我们将使用的数据集是 Pascal VOC 的一个子集，包含猫和狗（完整数据集有 20 个类别）。该数据集中共有 2434 张图片。

首先，我们使用 ray.data.read_images API 从 S3 加载准备好的图像数据集。我们可以使用 schema API 检查数据集的模式。正如我们所见，它有一列名为“image”，值是表示为 np.ndarray 格式的图像数据。

import ray

ds = ray.data.read_images("s3://anonymous@air-example-data/AnimalDetection/JPEGImages")
display(ds.schema())

2025-02-05 14:22:50,021	INFO worker.py:1841 -- Started a local Ray instance.
2025-02-05 14:22:50,698	INFO streaming_executor.py:108 -- Starting execution of Dataset. Full logs are in /tmp/ray/session_2025-02-05_14-22-49_425292_37149/logs/ray-data
2025-02-05 14:22:50,698	INFO streaming_executor.py:109 -- Execution plan of Dataset: InputDataBuffer[Input] -> TaskPoolMapOperator[ReadImage]

[dataset]: Run `pip install tqdm` to enable progress reporting.

Column  Type
------  ----
image   numpy.ndarray(ndim=3, dtype=uint8)

使用 Ray Data 进行批量推理#

正如我们在 PyTorch 示例中看到的，模型推理包括 2 个步骤：图像预处理和模型推理。

预处理#

首先，让我们将预处理代码转换为 Ray Data。我们将预处理代码打包到一个 preprocess_image 函数中。该函数应该只接受一个参数，即一个字典，其中包含数据集中表示为 numpy 数组的单张图像。

import numpy as np
import torch
from torchvision import transforms
from torchvision.models.detection import (FasterRCNN_ResNet50_FPN_V2_Weights,
                                          fasterrcnn_resnet50_fpn_v2)
from typing import Dict


def preprocess_image(data: Dict[str, np.ndarray]) -> Dict[str, np.ndarray]:
    weights = FasterRCNN_ResNet50_FPN_V2_Weights.DEFAULT
    preprocessor = transforms.Compose(
        [transforms.ToTensor(), weights.transforms()]
    )
    return {
        "image": data["image"],
        "transformed": preprocessor(data["image"]),
    }

然后我们使用 map API 将该函数应用于整个数据集。通过使用 Ray Data 的 map，我们可以将预处理扩展到 Ray 集群中的所有资源。请注意，map 方法是惰性的，直到我们开始消费结果才会执行。

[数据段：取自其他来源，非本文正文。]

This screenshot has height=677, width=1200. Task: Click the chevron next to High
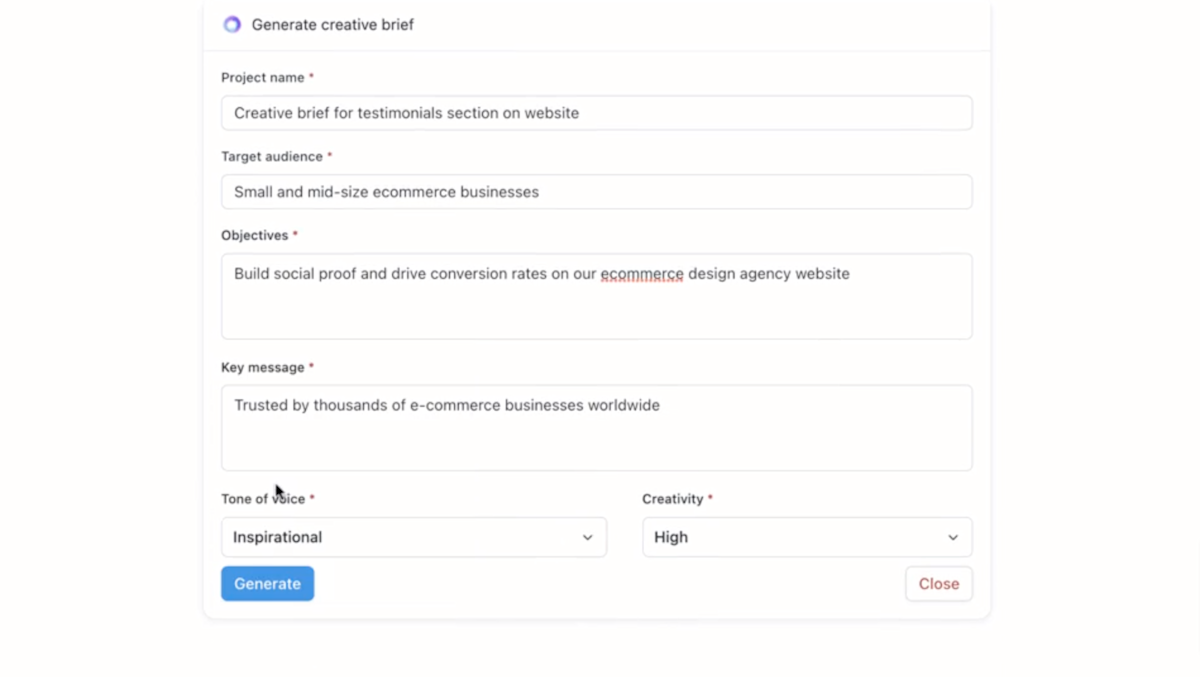click(x=952, y=537)
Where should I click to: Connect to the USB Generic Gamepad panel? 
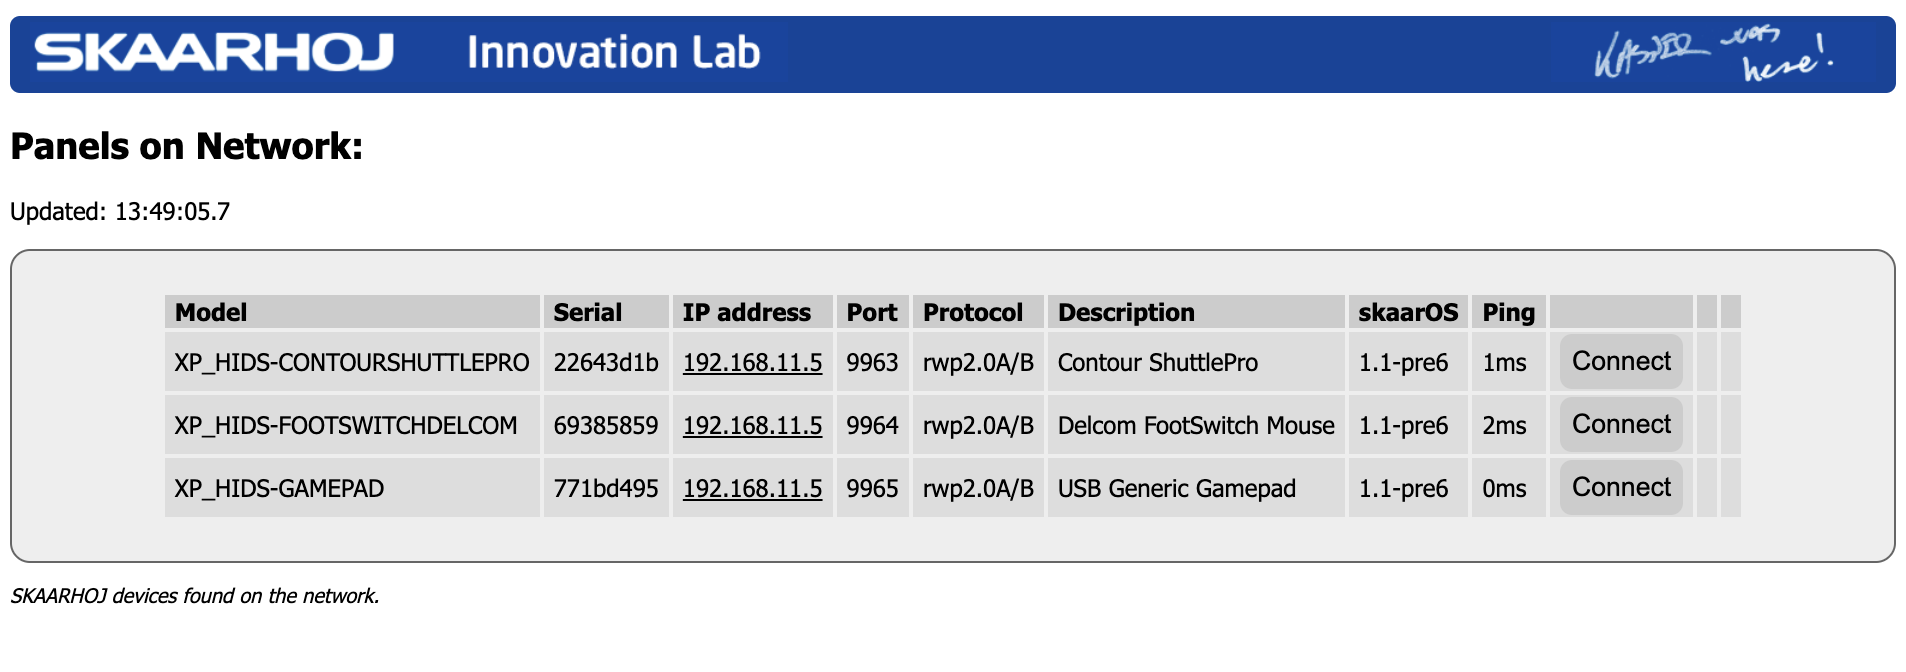(1621, 487)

ds = ds.map(preprocess_image)

模型推理#

接下来，让我们转换模型推理部分。与预处理相比，模型推理有 2 个不同之处：

模型加载和初始化通常很耗时。
如果我们以批量方式处理数据，可以使用硬件加速来优化模型推理。使用更大的批量可以提高 GPU 利用率和推理作业的整体运行时长。

因此，我们将模型推理代码转换为以下 ObjectDetectionModel 类。在该类中，我们将耗时的模型加载和初始化代码放在 __init__ 构造函数中，它只会运行一次。我们将模型推理代码放在 __call__ 方法中，该方法将为每个批量调用。

__call__ 方法接收一批数据项，而不是单个数据项。在这种情况下，批量也是一个字典，其中包含一个名为“image”的键，其值是表示为 np.ndarray 格式的图像数组。我们还可以使用 take_batch API 来获取单个批量，并检查其内部数据结构。

single_batch = ds.take_batch(batch_size=3)
display(single_batch)

2025-02-05 14:22:51,757	INFO streaming_executor.py:108 -- Starting execution of Dataset. Full logs are in /tmp/ray/session_2025-02-05_14-22-49_425292_37149/logs/ray-data
2025-02-05 14:22:51,757	INFO streaming_executor.py:109 -- Execution plan of Dataset: InputDataBuffer[Input] -> TaskPoolMapOperator[ReadImage->Map(preprocess_image)] -> LimitOperator[limit=3]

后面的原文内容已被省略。